Building the spam-toasting moderator bot

A general chat area, here you can post anything that doesn't belong in another forum.
User avatar
Fleexy
Tool Smith
Posts: 1432
Joined: Fri Dec 12, 2008 1:21
Location: Abiathar C&C

Building the spam-toasting moderator bot

Post by Fleexy »

There's been a little bit of discussion about the feasibility of automatic spam removal in the off-topic thread, but I wanted to make a new thread to organize discussion on it.

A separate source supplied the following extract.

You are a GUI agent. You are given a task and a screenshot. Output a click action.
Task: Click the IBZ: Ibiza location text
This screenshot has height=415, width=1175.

Basically, the idea is to have a robot with some moderative privileges that performs a quick sweep of the forum every few minutes or so and performs some heuristics on new topics to determine whether they're spam and, if they are, locks/deletes/moves them. Possible specifics (open to discussion):
  • Every 10 minutes, download each subforum index
  • For each topic by an author with an account that appeared less than a week ago and has not been confirmed good, visit the topic
  • Check for the following suspicious things: links to external (non-PCKF, non-K:M) sites, angle brackets, lack of line breaks, all-lowercase username, several posts (especially in the same subforum) very quickly
  • Approve accounts whose posts or account contain: links to shikadi.net, an avatar, an e-mail address
  • Delete topics deemed spam, or just lock/move if in testing mode
  • Send a message to moderators containing heuristic evidence (why the bot thought it was spam) and the offending username
  • Send a message to the offending user explaining why their posts were removed, apologizing in case it was an error, and providing contact details for human admins
I think I could develop such a program if it's wanted. I have three weeks starting tomorrow of almost complete free time. Some of the processing routines are already written; I used them in the forum downloader. This is what I'm looking for before I can go ahead:
  • Interest in the project, and admin approval
  • A new subforum, preferably hidden to other users, for testing and fake-spamming
  • Eventually: moderator privileges for the bot (I'll have it just log at first)
  • Eventually: a machine to run it on (will probably require .NET, but that can be used on Linux now!)
I'm open to suggestions for its operating procedures and general discussion on forum automation.
namida
Vortininja
Posts: 118
Joined: Mon Jun 22, 2015 1:35

Post by namida »

I'd strongly advise against outright deleting the post; it happens that users post something (which may be falsely flagged as spam) that's important yet they don't have another copy of and can't be bothered typing out again.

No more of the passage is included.